RAID 0 Uses striping to combine disks. Even though it does not provide redundancy, it is still considered RAID. It does, however, provide a big speed benefit. If the speed increase is worth the possibility of data loss (for swap partition for example), choose this RAID level. On a server, RAID 1 and RAID 5 arrays are more appropriate. The size of a RAID 0 array block device is the size of the smallest component partition times the number of component partitions. RAID 1 The most straightforward RAID level: straight mirroring. As with other RAID levels, it only makes sense if the partitions are on different physical disk drives. If one of those drives fails, the block device provided by the RAID array will continue to function as normal. The example will be using RAID 1 for everything except swap and temporary data.
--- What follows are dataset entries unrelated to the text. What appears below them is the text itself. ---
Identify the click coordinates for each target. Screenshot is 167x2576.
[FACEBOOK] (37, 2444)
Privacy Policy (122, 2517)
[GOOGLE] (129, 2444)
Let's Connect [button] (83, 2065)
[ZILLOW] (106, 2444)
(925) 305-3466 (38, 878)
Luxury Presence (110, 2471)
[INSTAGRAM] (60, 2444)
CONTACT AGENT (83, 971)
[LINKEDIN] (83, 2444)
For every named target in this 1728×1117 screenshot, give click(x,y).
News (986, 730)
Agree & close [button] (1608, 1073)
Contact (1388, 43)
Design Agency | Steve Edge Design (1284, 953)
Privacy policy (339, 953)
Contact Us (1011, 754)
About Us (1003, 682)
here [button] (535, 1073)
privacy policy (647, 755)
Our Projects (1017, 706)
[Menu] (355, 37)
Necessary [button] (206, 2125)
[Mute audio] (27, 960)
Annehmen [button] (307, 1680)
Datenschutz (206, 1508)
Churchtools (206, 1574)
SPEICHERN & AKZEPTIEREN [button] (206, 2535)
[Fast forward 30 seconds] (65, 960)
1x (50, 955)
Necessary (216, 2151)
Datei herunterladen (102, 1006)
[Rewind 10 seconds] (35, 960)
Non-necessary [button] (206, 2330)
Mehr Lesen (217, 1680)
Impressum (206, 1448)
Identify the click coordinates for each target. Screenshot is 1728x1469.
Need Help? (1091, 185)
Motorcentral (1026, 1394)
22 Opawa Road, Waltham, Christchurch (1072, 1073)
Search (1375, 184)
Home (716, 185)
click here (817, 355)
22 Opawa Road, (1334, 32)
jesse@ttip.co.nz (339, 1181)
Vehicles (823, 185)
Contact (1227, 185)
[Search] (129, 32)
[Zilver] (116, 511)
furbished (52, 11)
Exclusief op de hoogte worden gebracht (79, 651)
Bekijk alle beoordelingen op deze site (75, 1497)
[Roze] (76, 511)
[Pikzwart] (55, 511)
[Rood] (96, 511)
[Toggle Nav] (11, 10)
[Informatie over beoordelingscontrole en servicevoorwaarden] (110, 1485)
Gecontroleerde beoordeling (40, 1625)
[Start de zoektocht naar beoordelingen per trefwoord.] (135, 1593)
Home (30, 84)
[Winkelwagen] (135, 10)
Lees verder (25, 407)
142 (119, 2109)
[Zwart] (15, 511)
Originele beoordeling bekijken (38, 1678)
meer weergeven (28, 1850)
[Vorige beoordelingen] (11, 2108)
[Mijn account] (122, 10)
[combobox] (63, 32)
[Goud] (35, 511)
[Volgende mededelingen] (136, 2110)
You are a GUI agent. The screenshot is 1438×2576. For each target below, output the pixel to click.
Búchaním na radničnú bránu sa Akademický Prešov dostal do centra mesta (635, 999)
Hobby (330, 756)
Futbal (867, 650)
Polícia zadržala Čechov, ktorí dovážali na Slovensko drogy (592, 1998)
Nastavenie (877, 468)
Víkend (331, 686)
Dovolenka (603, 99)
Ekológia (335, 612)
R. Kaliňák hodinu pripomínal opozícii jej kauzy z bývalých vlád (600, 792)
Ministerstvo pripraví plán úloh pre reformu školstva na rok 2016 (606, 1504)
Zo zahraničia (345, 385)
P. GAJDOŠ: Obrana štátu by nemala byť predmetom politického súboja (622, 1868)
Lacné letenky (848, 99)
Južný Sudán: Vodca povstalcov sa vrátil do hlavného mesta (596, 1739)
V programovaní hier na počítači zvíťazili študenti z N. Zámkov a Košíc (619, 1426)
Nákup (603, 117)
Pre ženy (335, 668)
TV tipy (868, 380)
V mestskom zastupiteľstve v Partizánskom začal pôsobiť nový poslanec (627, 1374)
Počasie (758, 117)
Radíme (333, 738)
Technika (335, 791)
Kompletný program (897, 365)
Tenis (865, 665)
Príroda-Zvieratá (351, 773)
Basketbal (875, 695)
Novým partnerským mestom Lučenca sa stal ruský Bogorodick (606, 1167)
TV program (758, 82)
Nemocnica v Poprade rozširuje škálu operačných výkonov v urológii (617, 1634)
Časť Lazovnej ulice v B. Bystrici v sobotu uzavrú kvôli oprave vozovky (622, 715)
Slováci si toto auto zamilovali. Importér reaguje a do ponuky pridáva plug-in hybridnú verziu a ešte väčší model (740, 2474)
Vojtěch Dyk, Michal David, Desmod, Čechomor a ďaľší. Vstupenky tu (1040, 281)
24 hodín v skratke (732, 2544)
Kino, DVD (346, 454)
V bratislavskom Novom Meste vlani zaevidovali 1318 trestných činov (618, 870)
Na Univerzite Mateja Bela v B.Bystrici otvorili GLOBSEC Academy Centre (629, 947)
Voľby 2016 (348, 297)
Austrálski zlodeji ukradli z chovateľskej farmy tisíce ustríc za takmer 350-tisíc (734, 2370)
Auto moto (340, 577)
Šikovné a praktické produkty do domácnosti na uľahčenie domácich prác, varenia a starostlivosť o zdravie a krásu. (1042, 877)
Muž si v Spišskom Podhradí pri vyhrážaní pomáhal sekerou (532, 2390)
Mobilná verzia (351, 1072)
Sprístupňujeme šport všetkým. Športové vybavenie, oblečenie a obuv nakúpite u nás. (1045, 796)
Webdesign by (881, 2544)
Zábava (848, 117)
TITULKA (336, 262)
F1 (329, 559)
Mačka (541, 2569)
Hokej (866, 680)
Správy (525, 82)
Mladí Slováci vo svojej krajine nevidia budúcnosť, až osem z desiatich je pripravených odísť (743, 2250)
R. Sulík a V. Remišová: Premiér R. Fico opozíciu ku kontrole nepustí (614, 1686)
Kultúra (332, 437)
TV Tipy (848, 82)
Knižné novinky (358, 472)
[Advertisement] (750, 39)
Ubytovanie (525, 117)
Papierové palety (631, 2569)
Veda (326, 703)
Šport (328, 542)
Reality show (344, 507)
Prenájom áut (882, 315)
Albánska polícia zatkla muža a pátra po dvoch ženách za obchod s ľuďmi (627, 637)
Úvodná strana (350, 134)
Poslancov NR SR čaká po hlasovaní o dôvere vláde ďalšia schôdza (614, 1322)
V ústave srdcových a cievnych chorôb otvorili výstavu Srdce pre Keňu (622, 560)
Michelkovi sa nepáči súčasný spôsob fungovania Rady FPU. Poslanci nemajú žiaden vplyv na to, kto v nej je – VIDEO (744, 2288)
Please note that with a software implementation, the RAID 1 level is the only option for the boot partition, because bootloaders reading the boot partition do not understand RAID, but a RAID 1 component partition can be read as a normal partition. The size of a RAID 1 array block device is the size of the smallest component partition. RAID 5 Requires 3 or more physical drives, and provides the redundancy of RAID 1 combined with the speed and size benefits of RAID 0. RAID 5 uses striping, like RAID 0, but also stores parity blocks distributed across each member disk. In the event of a failed disk, these parity blocks are used to reconstruct the data on a replacement disk. RAID 5 can withstand the loss of one member disk.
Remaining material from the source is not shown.